In the mean time, the best solution is to create a hostname filter for each Analytics property (each website) you monitor. You'll probably want to work with an experienced developer, beause GA data filters are destructive. This means that, once you create a filter, it limits the data Google saves. If you set your filter too strictly, you might lose data forever. Since there isn't necessarily a one-size-fits-all solution, I'll just stick to basic recommendations for such a filter:

  • Set up the filter on a new view; leave the original view "unfiltered", in case you ever need to refer back to that data.
  • By default, a new view will begin collecting and saving data when you create it. So the filtered view will show reports beginning on the date you set it up.
  • The filter should be a combination of patterns that include all relevent forms of your legitimate primary domains, subdomains, and alternate domains you might employ (e.g. example.com, www.example.com, alternate-domain.com).
  • In setting up your filter, first scan your unfiltered GA hostname report (Audience > Technology > Network > Primary Dimension: Hostname) to see what, if any, 3rd party domains you might want to consider as legitimate traffic.
  • Review your hostname reports from time to time, comparing filtered and unfiltered to see whether you need to adjust the filter.

Filtered GA Reports

Below, you'll see a referral report from the same site as above, with the filter applied.

Lines 2 and 6 are legitimate traffic from sites that send traffic to us.

Lines 3, 4, 5, and 7 are legitimate traffic from search engines and directories.

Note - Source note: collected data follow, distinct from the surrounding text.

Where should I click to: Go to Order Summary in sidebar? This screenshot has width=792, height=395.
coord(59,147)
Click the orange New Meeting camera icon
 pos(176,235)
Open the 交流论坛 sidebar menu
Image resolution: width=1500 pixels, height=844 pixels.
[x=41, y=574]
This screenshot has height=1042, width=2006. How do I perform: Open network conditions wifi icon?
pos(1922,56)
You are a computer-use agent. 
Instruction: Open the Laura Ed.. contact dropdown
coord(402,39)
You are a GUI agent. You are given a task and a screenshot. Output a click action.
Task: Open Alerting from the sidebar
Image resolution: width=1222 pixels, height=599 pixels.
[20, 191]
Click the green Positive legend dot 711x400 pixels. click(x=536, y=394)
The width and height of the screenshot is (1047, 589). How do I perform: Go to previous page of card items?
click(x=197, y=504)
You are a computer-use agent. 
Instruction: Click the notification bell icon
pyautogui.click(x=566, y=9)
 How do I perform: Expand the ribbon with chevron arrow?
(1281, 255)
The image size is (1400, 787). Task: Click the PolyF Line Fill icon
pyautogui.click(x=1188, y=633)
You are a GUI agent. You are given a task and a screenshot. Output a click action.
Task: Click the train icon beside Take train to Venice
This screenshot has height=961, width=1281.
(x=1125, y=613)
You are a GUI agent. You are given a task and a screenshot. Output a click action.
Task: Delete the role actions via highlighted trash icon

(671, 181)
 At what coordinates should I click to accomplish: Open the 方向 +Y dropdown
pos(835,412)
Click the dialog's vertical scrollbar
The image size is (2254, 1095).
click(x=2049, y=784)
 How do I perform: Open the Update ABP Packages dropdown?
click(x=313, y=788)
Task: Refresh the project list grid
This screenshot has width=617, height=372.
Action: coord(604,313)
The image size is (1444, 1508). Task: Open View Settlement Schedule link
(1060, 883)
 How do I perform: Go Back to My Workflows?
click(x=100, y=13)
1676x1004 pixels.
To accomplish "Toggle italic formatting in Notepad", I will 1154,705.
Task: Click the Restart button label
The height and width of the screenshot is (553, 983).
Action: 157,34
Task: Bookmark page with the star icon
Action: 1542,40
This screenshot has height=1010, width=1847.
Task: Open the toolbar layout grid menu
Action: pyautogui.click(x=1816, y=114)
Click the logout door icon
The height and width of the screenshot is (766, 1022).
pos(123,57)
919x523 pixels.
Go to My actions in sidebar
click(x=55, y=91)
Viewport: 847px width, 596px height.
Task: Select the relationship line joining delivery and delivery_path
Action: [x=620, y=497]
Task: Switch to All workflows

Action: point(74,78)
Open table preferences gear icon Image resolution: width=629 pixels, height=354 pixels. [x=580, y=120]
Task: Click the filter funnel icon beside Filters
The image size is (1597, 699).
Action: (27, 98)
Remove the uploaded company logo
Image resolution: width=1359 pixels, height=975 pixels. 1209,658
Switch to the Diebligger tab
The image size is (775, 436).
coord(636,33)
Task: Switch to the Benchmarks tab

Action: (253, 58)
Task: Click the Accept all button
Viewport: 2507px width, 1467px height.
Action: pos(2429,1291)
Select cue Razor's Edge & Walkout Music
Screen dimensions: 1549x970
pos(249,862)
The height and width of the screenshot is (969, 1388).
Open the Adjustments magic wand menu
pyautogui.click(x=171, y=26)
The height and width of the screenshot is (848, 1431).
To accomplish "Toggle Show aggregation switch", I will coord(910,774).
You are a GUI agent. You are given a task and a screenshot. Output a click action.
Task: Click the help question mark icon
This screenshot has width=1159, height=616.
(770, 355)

The top referrer is still a spammer, but they haven't injected the hits directly to Google; they actually went to the trouble of creating a web page that links to my client's site, and they generated real traffic on the site. So I haven't filtered it out. In fact, since the traffic truly did happen on our site, the hostname filter wouldn't work, anyway. (Remember that the hostname filter isn't filtering the "referrer", but rather where the request to Google comes from. Yes, it's complicated.)



I hope I've managed to explain the issue at hand without getting overly techncal. The main takeaways are:

  • The problem is pervasive,
  • it can skew nearly all of your Analtyics reports in some way,
  • the best we can do now is filter most of the spammers, and
  • the finally solution is going to have to come from Google.